After 17 years on the CBH board and more than two years at its helm as chairman, Mr Newman was hopeful most growers had an understanding of what he represented.
"I think by now most growers know what I stand for, but I think it's vital to keep in touch with the grassroots," he said.
Mr Newman said he had achieved significant improvements for CBH during his time on the board.
"We have reduced the freight rates by 20 per cent and that's pretty significant in this day and age," he said.
"Our developments with Quality Optimisation have enabled farmers to blend their grain online in order to save time and money.
"We've also introduced Loadnet, Grains Express, invested in fertiliser and lime, and established a CBH mobile app."
He said after a 2016 bumper harvest he was looking forward to new opportunities for CBH and its members.
"Last year we had over 16 million tonnes delivered to our system which was an all-time record," he said.

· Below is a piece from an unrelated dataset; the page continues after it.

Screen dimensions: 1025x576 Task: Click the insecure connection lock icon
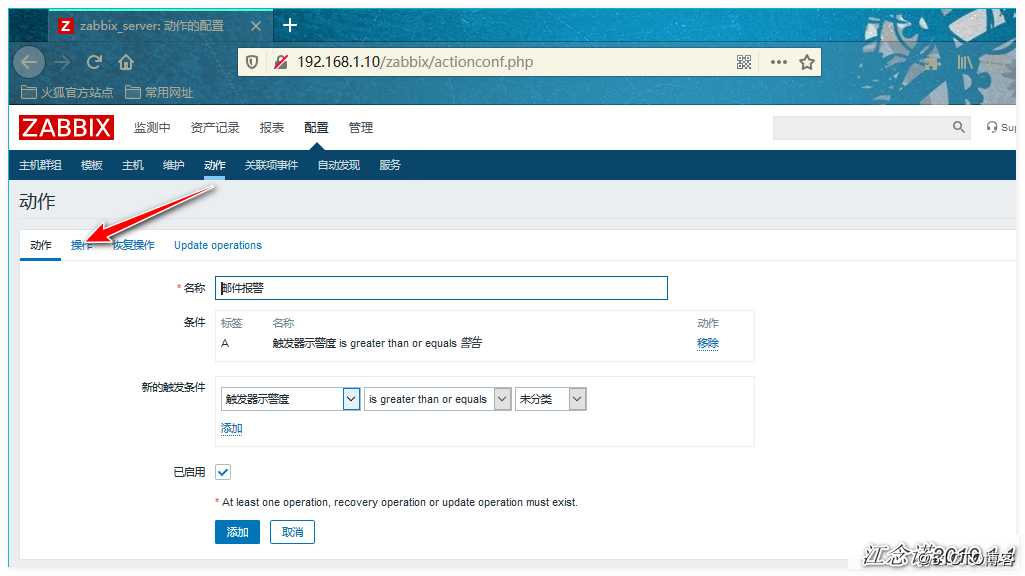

"We're hoping that allows us to pay a good rebate and still achieve the upgrades of sites.
"I'm hoping that as efficiency improves, we'll be able to get the rebate up to $10 a tonne for growers by 2020."
After the CBH Group's recent rejection of a takeover proposal by the Australian Grains Champion (AGC), Mr Newman planned to work towards making the current co-operative structure stronger in 2017.
"One of the main issues we focused on in our recent survey was tying up the equity in perpetuity, or mechanisms that make it harder to corporatise and there was a 70 per cent support for that Statewide - so that's one of the things that I'm keen to pursue in my next term."
He also planned to focus on efficiency, ensuring WA growers remain competitive.
"We have to make sure we make every inch of our supply chain as efficient as we can so that we can compete with places like Russia and the Ukraine that have huge capacity to produce grain," he said.
"We've got a system that is the envy of growers around the world - we just have to make it a lot smarter to get the very best dollar back to growers so they can compete.
"We're doing a lot of work on the network and we're in the first of a five-year program, so once that's complete we should have all the gaps filled and be achieving real benefits back to growers."
Mr Newman said developments in investment opportunities would produce further grower rewards.
"We're working on the oat mill at Forrestfield and that will be operational this time next year and it will be an interesting project that will hopefully create more demand for oats," he said.
"We've also got the malt house in Vietnam and that should be up and running by mid-year.
"The intention of our investments is not to use the growers' money of today - it's to borrow against the assets that have been put there by all the generations, to make investments generate more than they cost and make the assets work for the growers, so they're not just sitting there as lazy assets."
Mr Newman said he looked forward to working with the future elected board and hoped it would be as cohesive as the current board.
"I've seen a lot of very good boards in my time and really enjoy working with the guys and the management - they're all very passionate and I think it will be a very grower-orientated delivery because everyone is there to make better services and better prices for growers."